French hopes are dashed at Besancon

French hopes are dashed at Besancon


norman lebrecht

September 22, 2019

Nodoka Okisawa, 32, from Japan was declared winner last night of the Besancon Conducting Competition.

The French finalist Victor Jacob, 28, received a Special Mention.



  • FrauGeigerin says:

    Not surprised. It is the current fashion: women should get it all in conducting (regardless of their talent and experience). White European make conductors should not win anything.

    • Peter says:

      Or, you know, she was the best conductor in the competition. Radical suggestion, I know.

      You obviously know nothing about the contestants, so your evaluation that the European man must have been more deserving than the Asian woman speaks for itself.

    • Bruce says:

      If a man wins anything, it’s because he’s good. If a woman wins anything, it’s because she’s a woman.

      Very important to remember this always.

    • HugoPreuss says:

      Have you considered the possibility that the jury thought that her conducting was better than those of her competitors? Or is she an obvious token bc she is a women, no further proof needed?

    • Pedant says:

      Just a small point: if you’re going to be a petulant iconoclast, maybe don’t misspell the most crucial word of your argument? 🙂

    • Leiftur says:

      It was pretty obvious who will be winning this time. Many years without a female winner, and with the current trend of pushing forward women conductor, she had the highest chance of winning. Of course she isn’t as bad as a certain prize winner last year…Well it is a good time to be a female conductor I must say.

    • Suzanne says:

      I was at the competition – both Victor Jacob and Hioran Li found their way through the Strauss, but Nodoka Okisawa was able to give both the Tanguy and the Strauss form, had musically interesting ideas, and exhibited complete physical ease. Her calm intensity and ability to communicate with the orchestra clearly and without resorting to oversized gestures made for a compelling performance. She most deservedly won 1st prize, audience favourite, and orchestra favourite.

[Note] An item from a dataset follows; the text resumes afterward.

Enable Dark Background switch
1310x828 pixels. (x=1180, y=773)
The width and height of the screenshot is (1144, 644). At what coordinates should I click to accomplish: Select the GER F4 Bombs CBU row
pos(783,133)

      • FrauGeigerin says:

        Very easy: 20 candidates to the final round, 3 of them women. They auditioned 270 candidates, of which 21 were women. This conductor is obviously talented, I know that, but statistically it wasn’t very likely that a woman won the competition.

        Women make just a small fraction of all conducting students, but lately most major assistantships, many of the competitions, many ofthe signings with agencies, and new positions as principal or principal guest conductor are going to women. Why? Are women in general better conductors than men or positive discrimination Iis being applied?
        I find this positive action terrible, because no historical injustice can be solved with another injustice. Real equality between men and women never comes with artificial measures, but with education measures and making sure that the laws are applied. Lasting equality will only come organically. Encourage more women to study conducting, and then things will change.

  • panteon of conductors says:

    I wonder why Mr.Lebrecht isn’t happy? woman in finals, woman – a winner. Maybe she is not as British as Mirga, but at least she is woman.
    p.s. another dead competition, but it’s not Nodoka’s fault

  • Caruso says:

    You mean: “Japanese winner at Besancon.”

  • Guest13 says:

    I really wanted to watch the competition, but there wasn’t any broadcast online. Lack of media presence is one of the factors why I think Besançon is not among the most important competitions any more. Nevertheless, congratulations to Nodoka Okisawa, I’m sure she did great. And thank you Mr. Lebrecht for telling us the winner – that’s not even written on their website…

  • Caranome says:

    is it conceivable one day to have conducting competitions “blind”, as in orchestral auditions? Just have a screen behind the conductor. That eliminates any biases, and the performances alone reign. Or the job involves more than that, such as motion, looks? And now we have introduced race, gender and whatnot into it.